What should I do if my details have been compromised?
It is not uncommon to find out your personal details have been compromised in a previous security breach. The type of breach, the infromation leaked and the sort of service can all have an impact on what you should do, but these are some common steps that you should consider to protect yourself and your organisation:
- Change your passwords – your e-mail password is arguably the most important as if someone compromises your e-mail then it often allows access to all other services to which you subscribe.
- Do not use the same password for different services – a trustworthy password manager can help so as you do not need to remember a multitude of different passwords. If you have used the same password elsewhere change those passwords too.
- Do not store your passwords on your computer – if your computer becomes compromised then the attacker has just gained access to all of your other passwords
- Ideally use a trustworthy password manger and make sure it is one that encrypts your passwords. Always remember the encryption password – if you lose that then you lose all of your passwords in one go!
- Contact your bank as soon as possible if the security breach contains any debit or credit card information. If you are not sure then it pays to air on the side of caution.
- Always find contact details yourself for example if you receive an e-mail asking you to contact your bank, use the telephone number from their website rather than using one contained in the e-mail. If the e-mail includes a link to their website then dont use it. Go to the website yourself to ensure you are not being dupped into going to a rogue copy of the site elsewhere.
- Check your accounts for unusual transactions as soon as you are able, and if the bank cancel your cards don’t forget you may need to update any subscriptions you have setup on that card with new payment details.
- Check your account details. If a service you use has been compromised then check your personal details when you log back in. Is your address still correct, is your mobile phone number still correct. For various resaons sometimes hackers will change your personal details, for example to make it easy for them to get back into your account in the future, or so as they can order products and services which are delivered elsewhere.
Knowledge is key to success
If you are responsible for IT within an organisation then it is important that everyone who uses the computer system is Cyber Aware. You can have the best antivirus, junk mail protection and network firewalls available, but your biggest risk is still quite possibly untrained staff.
Consider implementing a package such as Conquest’s Final Defence to ensure your staff are properly trained and kept up to date.
Final Defence assess your staff’s knowledge of best practices in a quick online test. It identifies any weak areas and quickly brings them up to standard by automatically delivering short 10 minute interactive online tutorials on any areas in which they may lack knowledge to keep your system safe.
For more information about Conquest Final defence click here.
How do I choose secure passwords and keep them safe?
How do I choose a secure password and how often should I change it.
Previous thinking was that a secure password such as 8l6*g89Go9@Mi was better than a simpler one made up of one of more words you would find in the dictionary. However opinion has recently shifted back again and the current recommended way of choosing a secure password is to pick three simple memorable words and mix in some symbols and numbers for good measure.

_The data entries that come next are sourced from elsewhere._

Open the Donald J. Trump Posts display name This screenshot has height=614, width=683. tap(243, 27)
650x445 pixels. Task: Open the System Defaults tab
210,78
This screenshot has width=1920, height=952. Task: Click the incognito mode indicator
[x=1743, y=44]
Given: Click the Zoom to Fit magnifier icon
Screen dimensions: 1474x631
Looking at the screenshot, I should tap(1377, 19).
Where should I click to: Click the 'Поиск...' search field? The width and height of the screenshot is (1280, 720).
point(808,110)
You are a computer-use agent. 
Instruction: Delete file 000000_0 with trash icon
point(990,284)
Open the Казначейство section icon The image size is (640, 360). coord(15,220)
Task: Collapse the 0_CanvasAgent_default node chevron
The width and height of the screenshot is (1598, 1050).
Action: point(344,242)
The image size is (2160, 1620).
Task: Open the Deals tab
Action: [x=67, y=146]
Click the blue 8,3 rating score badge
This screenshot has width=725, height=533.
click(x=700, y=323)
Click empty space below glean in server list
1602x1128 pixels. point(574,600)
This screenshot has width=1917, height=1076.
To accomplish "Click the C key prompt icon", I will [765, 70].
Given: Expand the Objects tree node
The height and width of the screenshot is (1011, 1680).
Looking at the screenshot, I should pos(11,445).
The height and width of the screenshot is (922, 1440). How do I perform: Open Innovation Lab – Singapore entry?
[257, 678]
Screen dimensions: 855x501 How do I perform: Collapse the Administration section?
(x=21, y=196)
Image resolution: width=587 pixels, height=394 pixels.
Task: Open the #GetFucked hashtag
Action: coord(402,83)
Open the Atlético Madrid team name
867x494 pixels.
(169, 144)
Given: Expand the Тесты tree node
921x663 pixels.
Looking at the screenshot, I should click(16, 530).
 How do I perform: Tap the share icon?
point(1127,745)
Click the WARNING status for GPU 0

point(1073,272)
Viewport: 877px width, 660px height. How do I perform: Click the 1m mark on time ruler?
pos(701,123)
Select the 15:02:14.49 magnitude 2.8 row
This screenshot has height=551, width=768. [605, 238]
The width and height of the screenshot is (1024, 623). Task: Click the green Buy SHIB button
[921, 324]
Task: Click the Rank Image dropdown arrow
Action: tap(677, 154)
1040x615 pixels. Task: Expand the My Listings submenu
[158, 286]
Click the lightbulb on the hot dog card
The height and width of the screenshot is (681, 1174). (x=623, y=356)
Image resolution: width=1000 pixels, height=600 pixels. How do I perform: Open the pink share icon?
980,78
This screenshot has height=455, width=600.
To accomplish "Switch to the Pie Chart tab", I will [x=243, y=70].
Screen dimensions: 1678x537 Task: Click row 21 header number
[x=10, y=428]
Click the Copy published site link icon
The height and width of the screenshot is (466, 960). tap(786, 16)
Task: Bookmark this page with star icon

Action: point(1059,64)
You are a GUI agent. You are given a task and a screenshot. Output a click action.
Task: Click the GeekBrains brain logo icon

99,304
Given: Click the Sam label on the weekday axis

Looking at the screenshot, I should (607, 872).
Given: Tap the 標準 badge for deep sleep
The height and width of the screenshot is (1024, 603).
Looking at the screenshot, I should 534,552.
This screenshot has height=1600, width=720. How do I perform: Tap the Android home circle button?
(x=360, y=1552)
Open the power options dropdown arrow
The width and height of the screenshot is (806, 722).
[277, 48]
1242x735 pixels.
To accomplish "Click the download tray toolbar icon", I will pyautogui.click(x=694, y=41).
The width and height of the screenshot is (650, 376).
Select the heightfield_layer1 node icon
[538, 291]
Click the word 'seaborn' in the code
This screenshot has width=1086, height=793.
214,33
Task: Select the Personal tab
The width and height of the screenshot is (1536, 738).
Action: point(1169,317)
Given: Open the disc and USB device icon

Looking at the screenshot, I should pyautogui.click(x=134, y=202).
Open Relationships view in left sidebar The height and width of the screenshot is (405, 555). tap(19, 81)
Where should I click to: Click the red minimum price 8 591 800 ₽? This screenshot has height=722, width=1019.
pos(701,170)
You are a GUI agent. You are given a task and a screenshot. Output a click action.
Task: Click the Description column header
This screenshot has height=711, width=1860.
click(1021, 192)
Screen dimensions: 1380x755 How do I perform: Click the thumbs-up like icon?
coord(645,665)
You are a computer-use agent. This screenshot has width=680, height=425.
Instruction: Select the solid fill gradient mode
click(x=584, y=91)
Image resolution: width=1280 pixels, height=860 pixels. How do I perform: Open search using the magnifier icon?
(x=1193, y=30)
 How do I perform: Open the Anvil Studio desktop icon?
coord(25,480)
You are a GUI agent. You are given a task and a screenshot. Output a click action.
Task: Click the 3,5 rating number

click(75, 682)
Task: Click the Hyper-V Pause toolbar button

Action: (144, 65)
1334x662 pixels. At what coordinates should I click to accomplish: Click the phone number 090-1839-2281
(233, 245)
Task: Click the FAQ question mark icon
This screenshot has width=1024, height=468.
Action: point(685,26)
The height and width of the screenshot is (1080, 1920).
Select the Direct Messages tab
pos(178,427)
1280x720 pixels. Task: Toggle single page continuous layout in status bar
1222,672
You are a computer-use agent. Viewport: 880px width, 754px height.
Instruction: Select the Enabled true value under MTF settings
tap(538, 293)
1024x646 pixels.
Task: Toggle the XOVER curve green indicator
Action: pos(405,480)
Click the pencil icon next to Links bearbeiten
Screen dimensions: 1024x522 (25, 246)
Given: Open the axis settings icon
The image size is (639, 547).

The honest truth is that there is no one rule that works for everyone. There is no doubt in technical terms alone a random string of letters, numbers and symbols makes for a secure password, but this has to be balanced with other more human factors. If you pick passwords that you cannot remember and need to write down, or that you do not change frequently this also causes a risk.
Our advice is to ensure you are making your passwords as secure as possible in a way that works for you.
If you are tech savvy, then the best method is to use a trustworthy password manager that stores all of your different passwords for you. Make sure they are all unique and, as the password manager is handling them for you then you can use very secure passwords consisting of long strings of random numbers, letters and symbols. Make sure the password you use to access your password manager is secure, pick something you will remember as that is the one password you will always need. Change your passwords for other services periodically – some password managers will actually do this for, selecting a new random password, changing it with the service in question and updating the record in your password manager for you – all at the click of a button.
If you are not going to use a password manager then pick a system which works for you. Your passwords need to be complex enough that they are secure, but balance that with your ability to remember them. Don’t store a list of your passwords on your computer and don’t use anything obvious like your dogs name, your car registration or your daughters birthday. You still need to make sure that you do not use the same password across different services, but if this means you are going to have trouble remembering so many passowrds then consider using a format of password that only you know, but that allows you to remember different passwords for each site. For example at online shopping sites you could incorporate the name of your favourite product available at that site into a standard password to make it unique to that site. Most importantly understand that by choosing not to use a password manager you are not selecting the most secure option, but that you are making the second best option as secure as you can.